Si no escribo reviento.

Algo me oprime
Me ahoga
Me asfixia
Las ganas de salir corriendo
Estampándose contra un muro de obligaciones
Creo
No sé
Quizá
El peso de un millar preguntas
olvidadas
Empujando por salir a la luz

No sé
Quizá
Los dedos de hielo de la incertidumbre
Agarrando con fuerza el corazón
Mi corazón
Que quiere latir, sentir, sufrir.
Vivir.

Quiere huir
Sin saber de dónde
Ni adónde



Quizá
No

Como una estatua, alta en un tejado.
Fija
Quieta
Pétrea
Que observa sin mover los ojos.
Que sueña, inmóvil,
Con poder bajar a la calle.
Y se debate:
Moverse y dejar de ser
De ser estatua
De ser ella
Quedarse y no ser
No ser más que estatua
Sólo una estatua.

Y ahogarse.

Al norte, bajo la lluvia

Era una mañana cualquiera de diciembre, en una de esas ciudades al norte de los Pirineos en las que llueve demasiado. Una de esas ciudades en las que los sureños nos sentimos perdidos: hace demasiado frío, la gente es demasiado seria y no tienen ni puta idea de cómo hacer un café en condiciones.

Una mañana en la que andábamos a paso ligero, casi marcial, entre la gente seria que va a trabajar y los turistas pesados que se paran cada dos por tres a hacer fotos. Parapetados bajo un endeble paraguas, de esos que al menor soplo de viento se rinden y te dejan tirado.

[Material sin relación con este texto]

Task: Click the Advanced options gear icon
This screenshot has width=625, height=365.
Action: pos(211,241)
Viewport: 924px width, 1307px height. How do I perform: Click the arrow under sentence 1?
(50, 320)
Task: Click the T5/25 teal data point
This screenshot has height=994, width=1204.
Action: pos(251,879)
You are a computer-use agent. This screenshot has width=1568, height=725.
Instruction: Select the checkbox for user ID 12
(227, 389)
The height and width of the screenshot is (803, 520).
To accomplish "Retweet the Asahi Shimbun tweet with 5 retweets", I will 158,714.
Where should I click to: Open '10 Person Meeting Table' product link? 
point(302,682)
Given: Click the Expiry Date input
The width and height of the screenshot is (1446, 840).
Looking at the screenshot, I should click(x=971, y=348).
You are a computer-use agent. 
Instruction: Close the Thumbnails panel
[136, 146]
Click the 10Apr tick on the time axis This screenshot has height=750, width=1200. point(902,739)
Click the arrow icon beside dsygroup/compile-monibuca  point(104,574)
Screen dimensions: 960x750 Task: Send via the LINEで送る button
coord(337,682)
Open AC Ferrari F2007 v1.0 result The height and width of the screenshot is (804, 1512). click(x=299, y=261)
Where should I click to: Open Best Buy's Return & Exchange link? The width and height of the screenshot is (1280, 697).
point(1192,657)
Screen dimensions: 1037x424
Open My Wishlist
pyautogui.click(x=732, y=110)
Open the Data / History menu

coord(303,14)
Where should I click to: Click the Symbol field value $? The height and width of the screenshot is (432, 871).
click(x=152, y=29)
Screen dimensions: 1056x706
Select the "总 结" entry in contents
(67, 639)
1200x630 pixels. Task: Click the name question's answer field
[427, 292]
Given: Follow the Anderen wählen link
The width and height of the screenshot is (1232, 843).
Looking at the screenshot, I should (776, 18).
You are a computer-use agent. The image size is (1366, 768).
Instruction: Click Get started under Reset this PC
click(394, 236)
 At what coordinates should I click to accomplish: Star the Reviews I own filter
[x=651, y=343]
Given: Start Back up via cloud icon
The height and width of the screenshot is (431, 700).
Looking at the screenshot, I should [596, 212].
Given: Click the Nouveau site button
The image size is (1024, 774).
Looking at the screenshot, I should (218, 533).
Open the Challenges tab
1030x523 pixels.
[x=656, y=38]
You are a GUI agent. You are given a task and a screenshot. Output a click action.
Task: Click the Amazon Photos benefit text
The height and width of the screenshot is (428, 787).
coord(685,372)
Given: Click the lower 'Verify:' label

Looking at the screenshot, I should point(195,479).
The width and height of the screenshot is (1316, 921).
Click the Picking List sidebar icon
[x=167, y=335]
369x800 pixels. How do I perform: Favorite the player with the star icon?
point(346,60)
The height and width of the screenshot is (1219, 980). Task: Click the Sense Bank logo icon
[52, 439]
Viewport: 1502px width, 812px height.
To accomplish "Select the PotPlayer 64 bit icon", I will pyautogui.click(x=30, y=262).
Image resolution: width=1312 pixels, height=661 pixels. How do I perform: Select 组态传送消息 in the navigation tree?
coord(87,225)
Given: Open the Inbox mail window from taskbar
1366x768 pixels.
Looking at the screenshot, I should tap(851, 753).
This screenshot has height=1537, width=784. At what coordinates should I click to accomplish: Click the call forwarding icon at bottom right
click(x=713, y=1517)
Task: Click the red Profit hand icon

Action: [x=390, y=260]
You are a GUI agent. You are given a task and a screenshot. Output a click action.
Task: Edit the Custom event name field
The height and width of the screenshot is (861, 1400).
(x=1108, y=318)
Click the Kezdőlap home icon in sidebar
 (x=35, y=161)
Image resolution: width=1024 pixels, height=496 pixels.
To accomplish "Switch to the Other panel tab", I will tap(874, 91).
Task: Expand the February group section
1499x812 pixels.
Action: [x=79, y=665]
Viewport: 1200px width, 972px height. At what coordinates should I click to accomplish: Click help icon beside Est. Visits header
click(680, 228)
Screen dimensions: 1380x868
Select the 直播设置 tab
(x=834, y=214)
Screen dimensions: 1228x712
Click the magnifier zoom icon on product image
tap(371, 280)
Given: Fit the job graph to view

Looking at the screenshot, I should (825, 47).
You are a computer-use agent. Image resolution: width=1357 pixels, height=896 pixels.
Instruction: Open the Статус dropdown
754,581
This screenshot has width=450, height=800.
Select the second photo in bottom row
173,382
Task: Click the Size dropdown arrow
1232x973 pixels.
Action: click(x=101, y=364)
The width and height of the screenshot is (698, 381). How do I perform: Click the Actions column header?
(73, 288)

Era una mañana en la que sólo pedíamos paz o, al menos, tregua. Pero el clima no parecía tener intención de rendirse y nos bombardeaba inclementemente con la artillería pesada. Antes he dicho "andábamos", pero vista la densidad de la lluvia, aquello era más bien nadar.

Buscábamos refugio desesperadamente, cualquier lugar nos habría valido de trinchera contra aquellos disparos. Al fin, calados y acribillados, entramos corriendo en un triste bar. A buscar paz en una taza de café. Y mientras pedíamos, nos dimos cuenta, sorprendidos, de que no nos habíamos soltado las manos en toda la batalla.

Balcón

La máxima soledad. Un balcón olvidado en una fachada abandonada de un viejo edificio prácticamente vacío. Un balcón que puede haber sido escenario de un millón de historias pero que ya sólo espera el final de su existencia; férreo vigía de un paisaje cambiante durante más de medio siglo, testigo de gracias y desgracias, cómplice de indiscreciones y compañero en noches de mirar las estrellas entre el humo del trigésimo cigarro.

Gritos, suspiros, besos, charlas, lágrimas, broncas, sonrisas, profundas reflexiones y vagas esperanzas habrán tenido lugar en un escenario así. Desde su barandilla han visto marchar el amor y llegar la esperanza, se han planeado fantásticas aventuras y se han desmoronado castillos de sueños.

Sin embargo, de todo ese catálogo de atractivas posibilidades, lo más probable es que no haya sucedido casi ninguna. Como siempre, al final nos quedamos en lo gris y en lo mediocre. Las más de las veces, lo más emocionante que le ha pasado en el día es que tiendan la ropa.

Como todos, las más de las veces en lugar de protagonistas de apasionantes historias no somos más que un triste armazón en el que colgamos ropa.